Jean-François Kerléo, professeur de droit public à l'université d'Aix-Marseille :

J'ai à la fois la chance et la malchance de prendre la parole après mes deux collègues car nombre des points que je souhaitais aborder ont déjà été évoqués, notamment d'un point de vue historique. Je vais donc m'efforcer d'aller à l'essentiel et d'évoquer des propositions.

Tout d'abord, il est indéniable que votre mission aborde un impensé juridique, car nous vivons aujourd'hui sous le dogme du mandat parlementaire selon lequel chaque député représente la nation en assemblée. C'est une évidence et une nécessité, mais une telle vision nous empêche aussi, dans une certaine mesure, de considérer le rôle du député à l'échelon local. La réforme du non-cumul des mandats nous a conduits à repenser cette relation avec la circonscription. Cependant, il ne faut pas limiter cette réflexion à la relation entre le député et sa circonscription ; il convient de l'élargir à sa relation avec les territoires en général.

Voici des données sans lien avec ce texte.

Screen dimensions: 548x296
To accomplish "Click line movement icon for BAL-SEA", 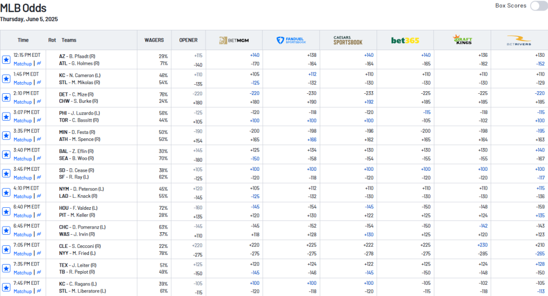I will pos(39,159).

Pour ma part, je suis beaucoup moins sceptique que mes collègues quant à la réforme du non-cumul des mandats, avec laquelle je suis en accord quasi total. Je ne pense pas que cette réforme soit la cause de la distance qui existe désormais entre le parlementaire et sa circonscription. Je partage l'avis de Jean-Philippe Derosier : bien plus que la réforme du non-cumul, c'est plutôt le renouvellement de la classe politique qui a conduit à l'émergence de nouveaux profils, souvent dépourvus d'ancrage territorial à l'origine.

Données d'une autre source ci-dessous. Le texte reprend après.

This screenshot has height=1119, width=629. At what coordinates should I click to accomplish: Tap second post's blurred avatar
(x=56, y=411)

Je suis légèrement dubitatif lorsque j'entends mon collègue Benjamin Morel – l'avantage de parler après lui est que je peux rebondir sur ses propos. Je ne crois pas que la réflexion sur le rôle local du parlementaire soit une spécificité française. Il me semble important de nuancer ce point. Des distinctions sont sans doute à opérer selon les formes d'État, notamment entre un État fédéral et un État unitaire. Dans un État fédéral, il est clair que le parlementaire entretient une relation extrêmement forte avec son territoire. Aux États-Unis, les parlementaires sont étroitement liés à leur circonscription et l'un de leurs rôles consiste expressément à « mettre de l'huile dans les rouages » de l'État fédéral en faisant remonter les considérations locales vers le sommet de celui-ci. Tel est également le cas au Canada, pour des raisons légèrement différentes. En effet, les provinces et les communautés y possèdent des identités culturelles marquées et attendent de leurs parlementaires qu'ils relaient leurs attentes spécifiques. Dans de nombreux États fédéraux, le rapport local des parlementaires est très prégnant.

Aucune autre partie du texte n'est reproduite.